A significant number of patients with atypical symptoms of acute coronary disease die before receiving appropriate hospital care due to failure to recognize the cardiac source of the symptoms. Patients with pain only in the head, face, TMJs or mouth are likely to seek treatment in a dental office or from a general practitioner. This increases the risk of treatment delay while therapy is directed to the pain site instead of the cardiac source. Approximately 1% of medical emergencies that occur in dental practice result in the patient's death and are mostly associated with acute cardiac failure. The estimated risk for a British dentist to encounter a patient death sometime during a 40-year career is calculated to be of the magnitude between 1:12 and 1:19.
Because patients who have acute myocardial infarction without chest pain run a higher risk of experiencing a missed diagnosis and death, the dentist's awareness of this symptomatology can be crucial for early diagnosis and timely treatment. It is therefore essential that the patient is not diagnosed with TMD but the underlying cause of the symptoms, i.e., the diagnosis, be obtained.
Another important undertaking is educating the public. In some countries, the public is well aware that chest pain and pain in the left arm is typical of cardiac ischemia. This implies the risk that a person with craniofacial pain as the sole symptom of acute cardiac disease will not seek emergency care because of the absence of chest and left arm pain.
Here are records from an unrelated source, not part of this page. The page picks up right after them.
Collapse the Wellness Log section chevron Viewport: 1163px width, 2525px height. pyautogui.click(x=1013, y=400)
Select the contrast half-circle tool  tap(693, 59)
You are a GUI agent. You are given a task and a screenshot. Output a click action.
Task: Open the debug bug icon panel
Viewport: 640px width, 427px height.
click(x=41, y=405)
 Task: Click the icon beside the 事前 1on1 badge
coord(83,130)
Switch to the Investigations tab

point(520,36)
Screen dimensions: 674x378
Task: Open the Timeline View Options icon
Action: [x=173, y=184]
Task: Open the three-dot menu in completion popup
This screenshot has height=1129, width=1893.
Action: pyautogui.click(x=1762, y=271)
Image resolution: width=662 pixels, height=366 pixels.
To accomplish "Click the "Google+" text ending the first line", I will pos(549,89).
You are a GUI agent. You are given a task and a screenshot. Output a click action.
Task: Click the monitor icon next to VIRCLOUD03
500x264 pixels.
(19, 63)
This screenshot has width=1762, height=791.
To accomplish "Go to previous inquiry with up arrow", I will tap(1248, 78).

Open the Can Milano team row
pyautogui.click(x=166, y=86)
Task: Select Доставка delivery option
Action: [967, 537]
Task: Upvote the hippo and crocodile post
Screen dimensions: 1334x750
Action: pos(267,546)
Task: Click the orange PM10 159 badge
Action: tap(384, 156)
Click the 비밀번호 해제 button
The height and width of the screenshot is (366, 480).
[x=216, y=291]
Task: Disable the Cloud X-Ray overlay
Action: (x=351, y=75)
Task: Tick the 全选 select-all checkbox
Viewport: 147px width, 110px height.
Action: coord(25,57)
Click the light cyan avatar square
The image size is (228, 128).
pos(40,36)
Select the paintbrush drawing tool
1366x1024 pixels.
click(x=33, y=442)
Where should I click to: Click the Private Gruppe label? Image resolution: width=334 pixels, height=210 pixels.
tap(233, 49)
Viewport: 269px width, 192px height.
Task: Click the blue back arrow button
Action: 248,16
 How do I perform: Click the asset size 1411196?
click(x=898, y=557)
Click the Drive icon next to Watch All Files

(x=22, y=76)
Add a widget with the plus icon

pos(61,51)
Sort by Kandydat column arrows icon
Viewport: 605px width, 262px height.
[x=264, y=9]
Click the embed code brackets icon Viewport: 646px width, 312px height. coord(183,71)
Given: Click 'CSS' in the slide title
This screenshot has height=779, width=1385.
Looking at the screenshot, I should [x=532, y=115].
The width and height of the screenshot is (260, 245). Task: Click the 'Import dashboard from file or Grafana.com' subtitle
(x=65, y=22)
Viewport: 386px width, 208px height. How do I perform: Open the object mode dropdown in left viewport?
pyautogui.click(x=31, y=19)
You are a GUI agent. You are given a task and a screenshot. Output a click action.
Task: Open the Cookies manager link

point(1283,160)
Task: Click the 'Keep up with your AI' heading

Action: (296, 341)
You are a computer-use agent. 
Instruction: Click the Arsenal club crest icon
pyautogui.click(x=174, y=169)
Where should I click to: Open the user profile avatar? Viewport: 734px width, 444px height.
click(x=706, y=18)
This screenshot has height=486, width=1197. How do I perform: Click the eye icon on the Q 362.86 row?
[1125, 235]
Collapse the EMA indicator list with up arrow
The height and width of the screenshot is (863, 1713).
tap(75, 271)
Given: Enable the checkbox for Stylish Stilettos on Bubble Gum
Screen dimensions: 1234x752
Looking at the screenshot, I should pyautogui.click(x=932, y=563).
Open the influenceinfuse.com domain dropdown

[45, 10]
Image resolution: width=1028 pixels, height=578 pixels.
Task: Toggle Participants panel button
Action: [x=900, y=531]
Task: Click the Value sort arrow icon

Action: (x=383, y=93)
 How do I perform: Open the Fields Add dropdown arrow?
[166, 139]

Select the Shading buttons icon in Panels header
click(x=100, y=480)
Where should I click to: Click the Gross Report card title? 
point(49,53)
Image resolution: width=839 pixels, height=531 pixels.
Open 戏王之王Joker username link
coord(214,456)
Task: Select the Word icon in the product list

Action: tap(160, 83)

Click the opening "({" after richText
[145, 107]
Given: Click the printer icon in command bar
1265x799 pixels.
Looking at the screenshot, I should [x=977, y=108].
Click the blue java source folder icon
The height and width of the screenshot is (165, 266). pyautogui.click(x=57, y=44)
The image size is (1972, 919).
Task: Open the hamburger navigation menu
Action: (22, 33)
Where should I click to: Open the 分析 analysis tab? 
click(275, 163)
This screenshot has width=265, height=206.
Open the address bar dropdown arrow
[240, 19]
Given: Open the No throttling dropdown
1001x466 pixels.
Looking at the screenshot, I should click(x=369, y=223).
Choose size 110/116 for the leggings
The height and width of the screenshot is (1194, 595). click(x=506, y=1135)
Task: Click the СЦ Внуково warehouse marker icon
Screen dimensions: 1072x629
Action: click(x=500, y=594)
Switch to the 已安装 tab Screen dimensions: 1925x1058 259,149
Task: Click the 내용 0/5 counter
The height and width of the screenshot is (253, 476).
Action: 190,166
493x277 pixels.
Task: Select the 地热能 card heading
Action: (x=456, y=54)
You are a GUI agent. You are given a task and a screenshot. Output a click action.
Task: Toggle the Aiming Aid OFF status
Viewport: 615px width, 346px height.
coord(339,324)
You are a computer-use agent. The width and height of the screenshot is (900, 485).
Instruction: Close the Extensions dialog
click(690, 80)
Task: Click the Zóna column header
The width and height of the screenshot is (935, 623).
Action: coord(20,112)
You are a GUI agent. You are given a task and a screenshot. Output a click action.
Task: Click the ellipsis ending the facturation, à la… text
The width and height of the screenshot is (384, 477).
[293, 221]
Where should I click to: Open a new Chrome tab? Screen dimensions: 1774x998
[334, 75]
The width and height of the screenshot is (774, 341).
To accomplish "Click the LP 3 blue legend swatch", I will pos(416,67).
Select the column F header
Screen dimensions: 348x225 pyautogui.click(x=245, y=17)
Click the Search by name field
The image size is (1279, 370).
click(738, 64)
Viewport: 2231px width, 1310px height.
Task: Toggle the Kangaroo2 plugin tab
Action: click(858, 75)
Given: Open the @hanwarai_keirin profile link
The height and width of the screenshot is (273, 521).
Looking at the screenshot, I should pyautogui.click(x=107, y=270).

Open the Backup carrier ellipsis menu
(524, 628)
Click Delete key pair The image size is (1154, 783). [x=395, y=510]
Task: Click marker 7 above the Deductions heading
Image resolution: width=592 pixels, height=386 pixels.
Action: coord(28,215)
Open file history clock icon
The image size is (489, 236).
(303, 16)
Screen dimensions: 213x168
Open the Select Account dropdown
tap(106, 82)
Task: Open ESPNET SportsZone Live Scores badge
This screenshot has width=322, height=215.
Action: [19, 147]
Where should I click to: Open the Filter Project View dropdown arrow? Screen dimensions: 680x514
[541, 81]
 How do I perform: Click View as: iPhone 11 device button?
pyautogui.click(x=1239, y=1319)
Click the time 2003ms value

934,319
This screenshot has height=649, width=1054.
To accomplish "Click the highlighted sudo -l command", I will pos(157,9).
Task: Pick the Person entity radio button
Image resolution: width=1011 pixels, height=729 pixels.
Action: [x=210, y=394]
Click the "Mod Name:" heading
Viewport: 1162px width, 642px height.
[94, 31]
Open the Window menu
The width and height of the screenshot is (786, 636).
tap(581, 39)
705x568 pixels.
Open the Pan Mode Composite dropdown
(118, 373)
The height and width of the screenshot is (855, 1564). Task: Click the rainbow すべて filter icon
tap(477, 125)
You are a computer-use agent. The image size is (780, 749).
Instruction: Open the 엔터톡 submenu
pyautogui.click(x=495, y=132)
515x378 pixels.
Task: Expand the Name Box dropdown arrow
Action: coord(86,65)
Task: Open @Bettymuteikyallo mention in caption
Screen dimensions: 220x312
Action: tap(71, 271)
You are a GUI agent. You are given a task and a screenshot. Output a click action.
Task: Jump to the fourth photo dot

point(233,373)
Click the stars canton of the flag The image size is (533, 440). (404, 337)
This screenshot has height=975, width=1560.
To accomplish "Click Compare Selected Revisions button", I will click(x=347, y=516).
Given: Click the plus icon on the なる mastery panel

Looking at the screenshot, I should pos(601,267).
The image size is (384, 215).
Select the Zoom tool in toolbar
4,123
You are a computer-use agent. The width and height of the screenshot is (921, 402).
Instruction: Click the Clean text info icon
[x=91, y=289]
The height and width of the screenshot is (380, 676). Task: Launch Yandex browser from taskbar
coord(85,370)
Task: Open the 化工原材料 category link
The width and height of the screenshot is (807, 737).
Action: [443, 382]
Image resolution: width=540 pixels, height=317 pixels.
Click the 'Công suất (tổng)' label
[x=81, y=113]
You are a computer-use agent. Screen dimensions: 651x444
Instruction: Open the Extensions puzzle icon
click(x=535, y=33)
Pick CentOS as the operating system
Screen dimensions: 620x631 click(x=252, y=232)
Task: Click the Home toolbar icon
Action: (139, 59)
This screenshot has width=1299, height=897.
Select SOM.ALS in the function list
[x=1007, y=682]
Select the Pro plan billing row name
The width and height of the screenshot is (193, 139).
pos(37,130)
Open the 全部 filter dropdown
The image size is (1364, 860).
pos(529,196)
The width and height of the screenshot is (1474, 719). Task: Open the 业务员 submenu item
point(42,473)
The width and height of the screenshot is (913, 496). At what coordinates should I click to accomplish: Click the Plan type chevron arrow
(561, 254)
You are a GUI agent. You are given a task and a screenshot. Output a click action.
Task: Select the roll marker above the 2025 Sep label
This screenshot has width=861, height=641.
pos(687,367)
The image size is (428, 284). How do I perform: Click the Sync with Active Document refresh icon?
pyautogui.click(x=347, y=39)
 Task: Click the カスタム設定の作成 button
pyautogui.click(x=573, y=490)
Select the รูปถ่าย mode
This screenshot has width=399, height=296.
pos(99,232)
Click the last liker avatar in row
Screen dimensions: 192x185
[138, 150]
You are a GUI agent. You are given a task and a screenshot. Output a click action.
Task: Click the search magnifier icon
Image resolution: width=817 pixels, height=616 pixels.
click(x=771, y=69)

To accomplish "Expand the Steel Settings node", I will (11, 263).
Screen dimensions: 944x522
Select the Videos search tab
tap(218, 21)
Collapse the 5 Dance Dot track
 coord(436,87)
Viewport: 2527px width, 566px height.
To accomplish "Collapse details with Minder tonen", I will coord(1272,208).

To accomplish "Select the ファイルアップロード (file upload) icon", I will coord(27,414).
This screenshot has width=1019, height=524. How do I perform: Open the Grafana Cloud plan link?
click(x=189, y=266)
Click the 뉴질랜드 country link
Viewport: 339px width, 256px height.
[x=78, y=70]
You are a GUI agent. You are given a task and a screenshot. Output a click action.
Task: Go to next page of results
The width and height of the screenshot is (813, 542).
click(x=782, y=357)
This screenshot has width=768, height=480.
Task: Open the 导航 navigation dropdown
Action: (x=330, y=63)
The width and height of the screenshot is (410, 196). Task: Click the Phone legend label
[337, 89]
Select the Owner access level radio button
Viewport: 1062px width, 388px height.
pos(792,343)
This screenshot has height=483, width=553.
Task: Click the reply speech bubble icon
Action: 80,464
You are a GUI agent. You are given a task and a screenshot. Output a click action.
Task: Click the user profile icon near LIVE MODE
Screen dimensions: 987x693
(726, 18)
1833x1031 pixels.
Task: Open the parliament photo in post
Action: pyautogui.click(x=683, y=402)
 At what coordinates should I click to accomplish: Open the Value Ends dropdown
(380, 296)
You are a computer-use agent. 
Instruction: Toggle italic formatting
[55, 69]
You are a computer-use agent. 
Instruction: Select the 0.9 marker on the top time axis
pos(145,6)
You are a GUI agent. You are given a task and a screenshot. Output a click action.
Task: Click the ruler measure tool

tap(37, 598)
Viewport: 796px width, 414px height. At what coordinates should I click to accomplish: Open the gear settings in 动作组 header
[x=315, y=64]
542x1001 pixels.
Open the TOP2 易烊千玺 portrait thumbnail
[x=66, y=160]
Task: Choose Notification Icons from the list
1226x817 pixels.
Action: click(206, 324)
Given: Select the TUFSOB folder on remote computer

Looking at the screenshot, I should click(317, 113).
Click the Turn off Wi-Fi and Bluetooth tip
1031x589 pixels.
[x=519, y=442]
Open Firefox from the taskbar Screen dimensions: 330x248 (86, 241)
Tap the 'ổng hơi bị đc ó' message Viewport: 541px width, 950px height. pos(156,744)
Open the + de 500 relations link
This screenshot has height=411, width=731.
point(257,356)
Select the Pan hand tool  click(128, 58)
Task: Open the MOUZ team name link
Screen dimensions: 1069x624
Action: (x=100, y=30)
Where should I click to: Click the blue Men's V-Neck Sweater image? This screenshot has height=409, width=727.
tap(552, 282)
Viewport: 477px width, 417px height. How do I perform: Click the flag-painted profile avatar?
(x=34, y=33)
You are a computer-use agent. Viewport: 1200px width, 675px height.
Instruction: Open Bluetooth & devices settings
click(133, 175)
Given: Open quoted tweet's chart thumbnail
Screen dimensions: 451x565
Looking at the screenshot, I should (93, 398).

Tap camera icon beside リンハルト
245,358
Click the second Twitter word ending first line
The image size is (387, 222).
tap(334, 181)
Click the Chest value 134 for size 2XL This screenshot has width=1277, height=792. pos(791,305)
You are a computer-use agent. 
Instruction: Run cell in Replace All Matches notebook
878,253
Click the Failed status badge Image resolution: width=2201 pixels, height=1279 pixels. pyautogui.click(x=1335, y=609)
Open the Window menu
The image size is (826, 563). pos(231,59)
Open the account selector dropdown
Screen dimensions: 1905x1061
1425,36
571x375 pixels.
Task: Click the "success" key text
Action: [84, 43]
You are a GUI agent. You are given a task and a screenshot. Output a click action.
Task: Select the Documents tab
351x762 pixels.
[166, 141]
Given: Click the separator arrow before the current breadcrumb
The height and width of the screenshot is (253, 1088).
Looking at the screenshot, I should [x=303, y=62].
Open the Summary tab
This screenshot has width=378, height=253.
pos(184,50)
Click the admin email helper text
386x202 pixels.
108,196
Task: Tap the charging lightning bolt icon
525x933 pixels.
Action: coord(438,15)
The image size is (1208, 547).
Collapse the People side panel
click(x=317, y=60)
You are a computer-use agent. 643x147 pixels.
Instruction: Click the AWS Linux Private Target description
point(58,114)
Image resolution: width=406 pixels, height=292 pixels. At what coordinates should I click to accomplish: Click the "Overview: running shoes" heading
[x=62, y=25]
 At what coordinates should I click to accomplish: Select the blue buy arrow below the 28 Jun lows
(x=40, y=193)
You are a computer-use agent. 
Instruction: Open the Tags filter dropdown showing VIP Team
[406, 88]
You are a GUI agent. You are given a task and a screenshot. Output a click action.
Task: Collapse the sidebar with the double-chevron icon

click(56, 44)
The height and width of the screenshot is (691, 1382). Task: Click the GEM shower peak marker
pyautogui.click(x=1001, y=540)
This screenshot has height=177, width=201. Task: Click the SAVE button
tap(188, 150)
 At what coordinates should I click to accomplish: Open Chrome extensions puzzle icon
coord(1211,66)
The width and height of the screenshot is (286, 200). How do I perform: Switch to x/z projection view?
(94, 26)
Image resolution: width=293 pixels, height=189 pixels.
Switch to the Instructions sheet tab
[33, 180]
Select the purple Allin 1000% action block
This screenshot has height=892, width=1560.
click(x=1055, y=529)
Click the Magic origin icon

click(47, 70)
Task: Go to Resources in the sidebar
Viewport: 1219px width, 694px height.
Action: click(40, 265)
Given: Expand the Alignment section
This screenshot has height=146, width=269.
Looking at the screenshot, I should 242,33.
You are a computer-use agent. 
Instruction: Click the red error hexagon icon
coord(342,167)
In the patient's mind, this means there is no cardiac problem.
A patient with suspected cardiac ischemia should be referred for examination primarily with a stress ECG. A patient with suspected acute myocardial infarction (AMI) should be sent to a hospital for emergency care.
The clinician should be alert and consider cardiac ischemia or AMI when there is no obvious local source of the craniofacial pain, particularly when combined with one or several of the following symptoms:
•    The pain is triggered by physical stress, e.g. walking up stairs, is of short duration and is spontaneously alleviated by rest. Cardiac ischemia should be considered;
•    The pain is persistent. AMI should be suspected;
•    Bilateral presentation. Referred pain from cardiac origin can be bilateral. Projected pain from dental origin seldom crosses the midline;
•    Female patients. Craniofacial pain as the sole symptom of cardiac ischemia or AMI is nearly 10 times more common in females than in males. Furthermore, females are more likely to present with atypical ECG registrations.
        Annika Isberg, D.D.S, Ph.D.
        University of Umeå


Reference:

1.    Kreiner M, Okeson J, Michelis V, Lujambio M, Isberg A: Craniofacial pain as the sole symptom of cardiac ischemia. A prospective multicenter study. J Am Dent Assoc 2007; 138:74-79.

Note: An upcoming study in the series focuses on A) the character of craniofacial pain, which was induced by cardiac ischemia or acute myocardial infarction, compared with B) the character of referred dental pain felt in the same regions. The results are aimed at further helping the clinician to determine the origin of craniofacial pain.